- Native name: Мария Фортус
- Born: Mariya Alexandrovna Fortus 1900 Kherson, Russian Empire
- Died: 1981 (aged 80–81)
- Allegiance: Soviet Union
- Service years: 1917–1955
- Rank: Colonel
- Conflicts: Russian Civil War; Spanish Civil War; World War II;
- Awards: Order of Lenin Order of the Red Flag

= Mariya Fortus =

Soviet Jewish translator and intelligence officer

Mariya Aleksandrovna Fortus (Мария Александровна Фортус; 1900–1980) was a Soviet Jewish translator and intelligence officer. She participated in the Russian Civil War, the Spanish Civil War, and World War II.

== Biography ==
Fortus was born in 1900 in Kherson to the family of a rich Jewish banker. Her father abandoned the family in 1913, forcing Mariya and her sister Adelaida to work. She would work as an embroiderer while studying in a local gymnasium for boys. In 1916 she would join the Socialist Revolutionary Party, before leaving it for the Bolsheviks in 1917 with whom she participated in the Russian Civil War.

Fortus married the Catalan anarchist Ramon Casanellas, who had fled to the Soviet Union as a refugee. Fortus and her husband spent time together in Spain, allowing her to develop a familiarity with the Spanish language and culture. This familiarity assisted her when she was appointed to a Soviet military delegation to Spain during the Spanish Civil War in 1936, where she served as a translator. While working in Spain, she used the false name Julia Jiménez Cárdenas. Fortus became an intelligence agent in World War II. She primarily operated in the Ukrainian SSR, where she trained other intelligence officers. She was also involved in operations in the Kingdom of Romania and the Kingdom of Hungary. Fortus received the Order of Lenin and the Order of the Red Flag for her service.

Upon her return to the Soviet Union in 1945, Fortus continued her military service.
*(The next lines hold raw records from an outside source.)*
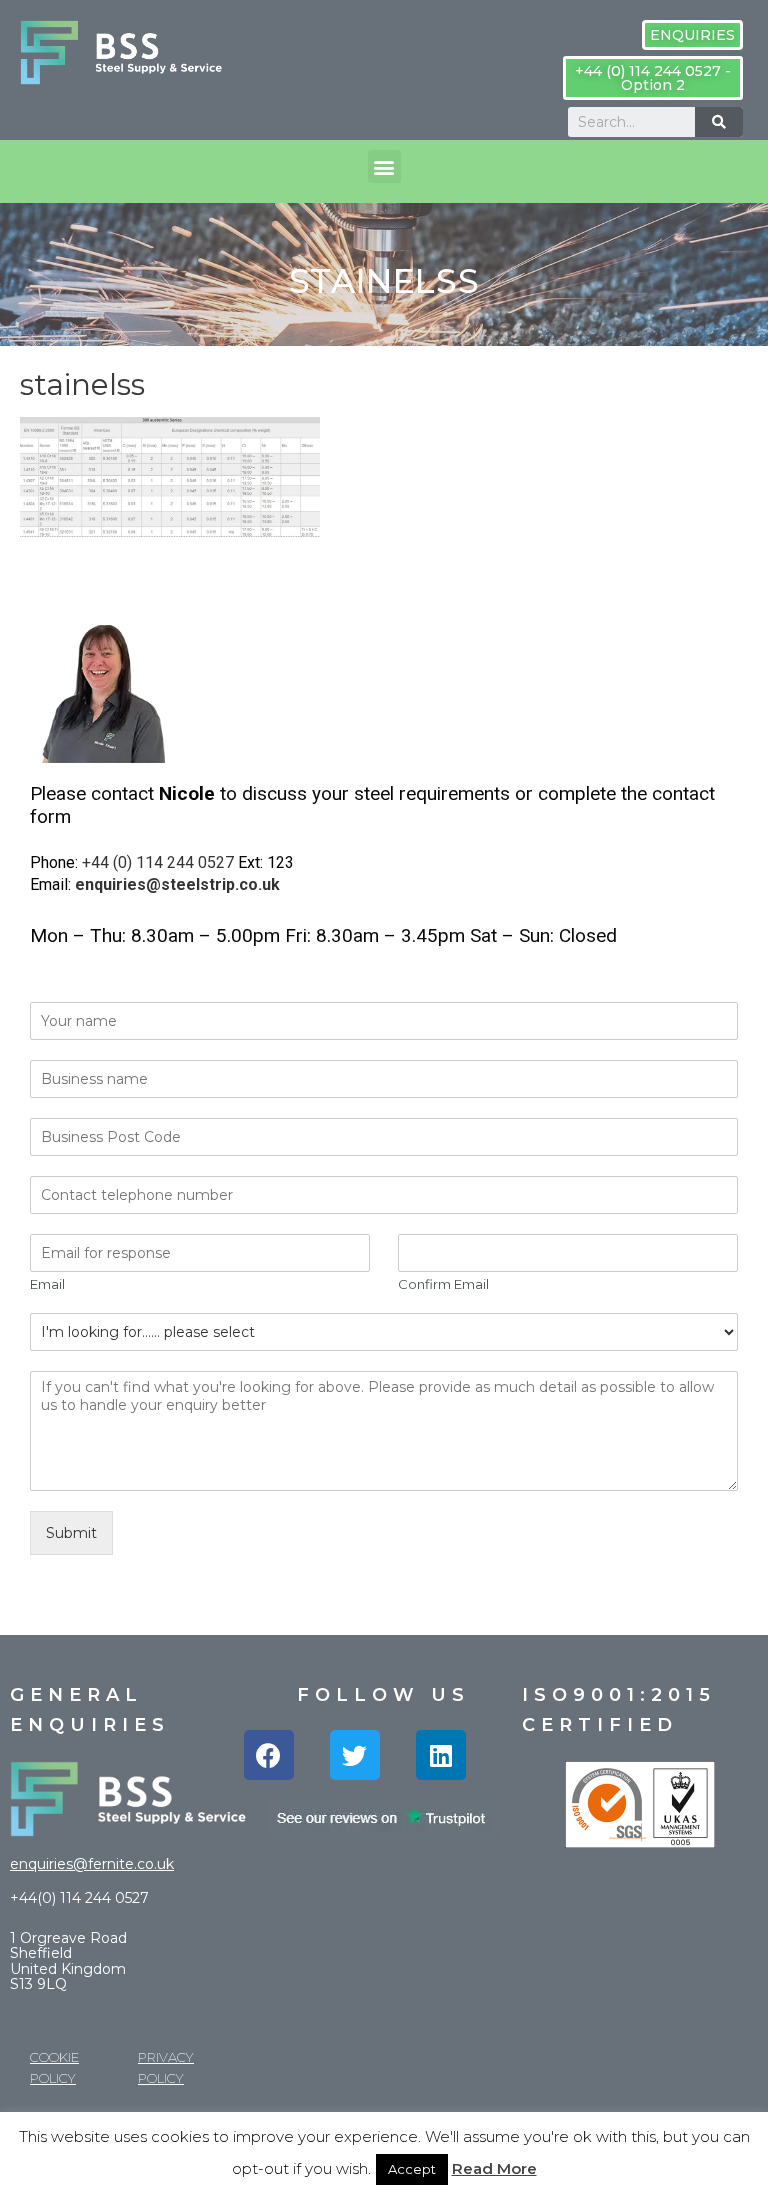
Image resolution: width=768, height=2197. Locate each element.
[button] (692, 35)
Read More (494, 2168)
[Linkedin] (441, 1755)
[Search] (719, 122)
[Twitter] (355, 1755)
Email (47, 1284)
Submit (71, 1533)
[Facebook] (269, 1755)
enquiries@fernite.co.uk (92, 1864)
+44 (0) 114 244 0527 (158, 862)
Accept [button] (412, 2169)
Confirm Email (443, 1284)
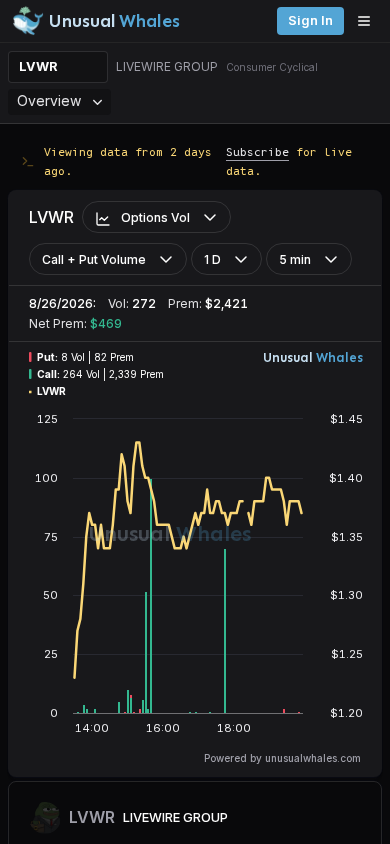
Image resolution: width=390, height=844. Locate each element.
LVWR (38, 66)
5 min (295, 259)
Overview (49, 100)
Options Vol (155, 217)
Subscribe (257, 151)
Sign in (310, 20)
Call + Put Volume (94, 259)
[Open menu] (369, 21)
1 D (212, 259)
In 1955 she retired with the rank of colonel. She wrote her memoirs and, in the late 1950s, defended a thesis in the field of sociology. She died in 1981.

== Related media ==
In 1970, a two-part black and white film called Hail, Mary! that was based on Fortus's life was released, where she was portrayed by the actress Ada Rogovtseva.

She published a book in 1980 titled Zápisky rozvědčice, in English Notes of a Detective, where she described the events of the last year of World War II in Hungary and the liberation of Czechoslovakia and the preparations required for several of the operations.